Chuva pertinaz

Prólogo:

Chuva é um fenômeno meteorológico que consiste na precipitação de água no estado líquido sobre a superfície da Terra. A chuva forma-se nas nuvens. Nem todas as chuvas atingem o solo, algumas evaporam-se enquanto estão ainda a cair, num fenômeno que recebe o nome de virga e acontece principalmente em períodos/locais de ar seco.

Se demasiada causa estragos, prejuízos, desgostos, aflições, desenganos; provoca atrasos essa chuva teimosa e irreverente. Não respeita as riquezas humanas ou as necessidades materiais mesquinhas.

É minha essa chuva de prata que comigo se solidariza na cumplicidade dos meus anseios. Ela guarda meus segredos. Abafa os gemidos de minha amada quando em nossa cama ou noutro local invadimos os espaços comuns de nossos corpos em delírios de fogo ascendente.

Oh! Chuva pertinaz e sublime manifestação da natureza em festa. És tu a cândida chuva sobre as lavouras ressequidas de meu tórrido sertão nordestino. Campina Grande sofre com o excesso de tua grandeza sublime, mas a poetiza Vilma Duarte escreveu sobre tua benfazeja aparição no texto bem urdido intitulado “A primeira chuva”, do modo como se segue, enaltecendo a desejada sobranceira paz:

“A Chuva me fascina. Miudinha, brava, despejando nuvens em pranto, coriscando o céu com relâmpagos, ela faz e acontece com minhas reservas emocionais. Chuva é como perdão, lava a alma do mundo e das suas criaturas. Ela canta! Melodias de embalar o sono, depois da canseira do dia-a-dia.

Aconselha! Molha a coragem dormida para acordar a luta por um amanhã bem melhor. Reza! Junta braços e mãos da natureza em prece, e benze os pecados do mundo. Faz milagre! Apaga focos de incêndio na terra e no coração. É mãe! Prenha o solo fecundo que pare folhas, frutos e primavera. Limpa! Riachando seus caminhos, lava montanhas, beirais, ruas, rodovias e tira o pó de sentires descuidados. É mística!

Ressuscita folhas ressequidas com verde novo, e asperge a primavera. É artista! Modela novas formas, muda cores de lugar, assovia com o vento e pinta o arco-íris no céu, quando se despede inspirada. Nas chuvas de verdade, quero andar descalça nas enxurradas e brincar de meninice, ensopada por fora e por dentro.

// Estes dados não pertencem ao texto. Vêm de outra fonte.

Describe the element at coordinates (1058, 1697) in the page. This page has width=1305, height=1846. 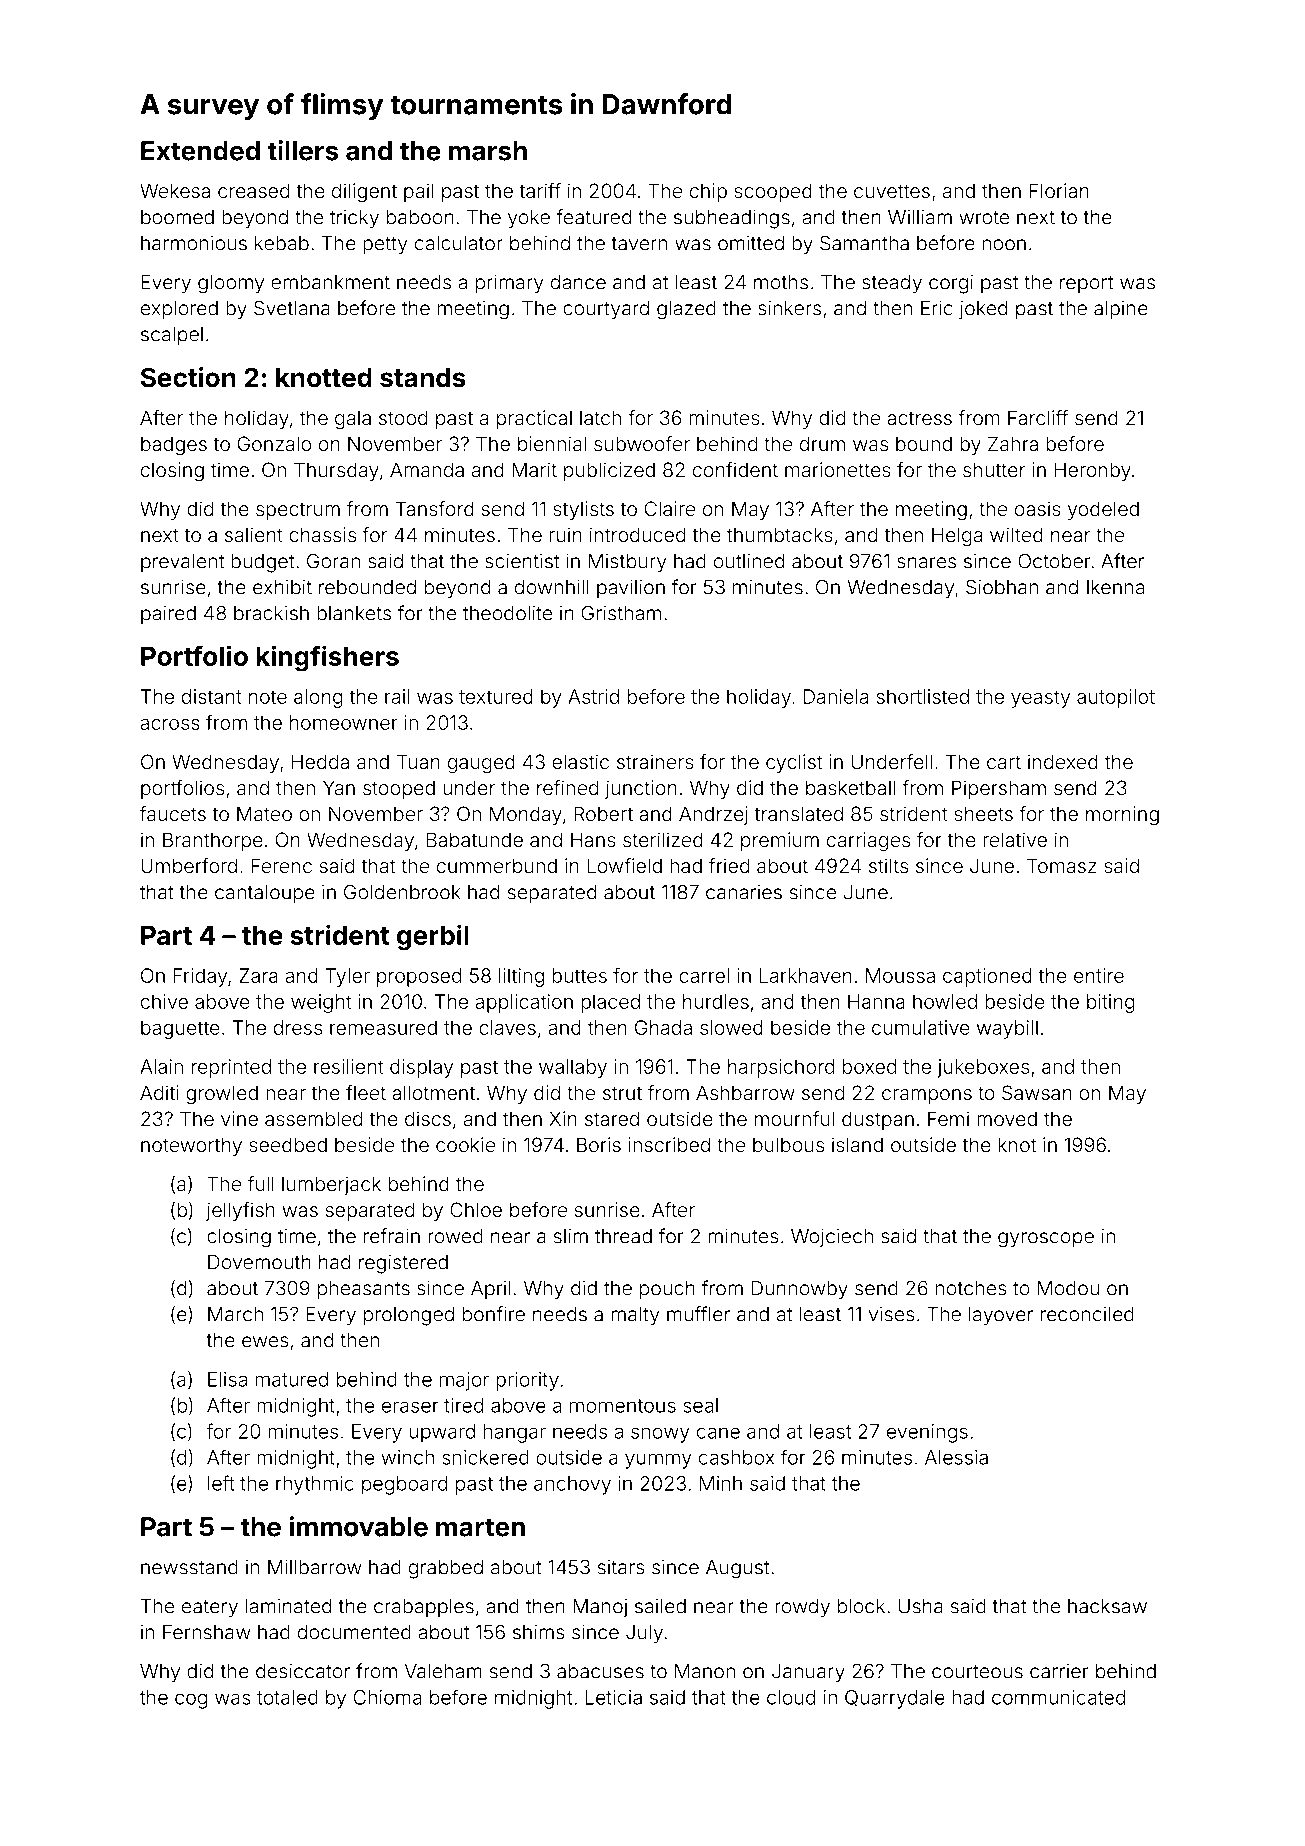
I see `communicated` at that location.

Hei de abrir os braços, os olhos, e senti-la escorrendo cabeça abaixo, sacramentando meu batismo de poeta, nas águas vindas do céu. Encharcarei meus pensamentos no jorro abençoado, capaz de fecundá-los em paz. “Estenderei “minhas mãos para que sejam ungidas, a fim de escrever a boa-nova”“. ”Banharei minhas palavras nas suas águas santas e elas desabrocharão esperança...”.

Igual ao tio Henrique, poeta das ilusões, sou um visionário que sabe aproveitar o improvável e/ou inaproveitável. Sempre apreciei o trabalho de meu papai Muniz. No trabalho dele havia brilho, dedicação, paixão e poesia.

O lusco-fusco de gorgulho encantava a todos. Meu papai espalhava esse encanto no terreiro, como se fossem grãos de café que no momento se confundia com o reluzir do aguaceiro que caia.

Do grande alpendre ventilado meu pai se aconchegava com minha mamãe Júlia e ficavam olhando a hora do crepúsculo dos deuses que depois viria após a chuva a cântaros e teimosa. Nunca os vi se beijando, mas também nunca os vi se agredindo mesmo nos momentos mais difíceis da longa convivência a dois.

Quando eles se abraçavam a noite ficava quieta e a espontaneidade fluia. Na cozinha o cheiro de café fresco e do cuscuz mesclado com manteiga líquida impregnavam a magia do momento enquanto a fraca luminosidade da lamparina resplandecia tremeluzente a sala de jantar.

E meu pai, com gáudio no rosto, fazia minha mãe se sentir rainha. Ora, se minha mãe era uma rainha eu era um príncipe sonhando com minha puberdade explodindo sob os embalos energizante da chuva pertinaz.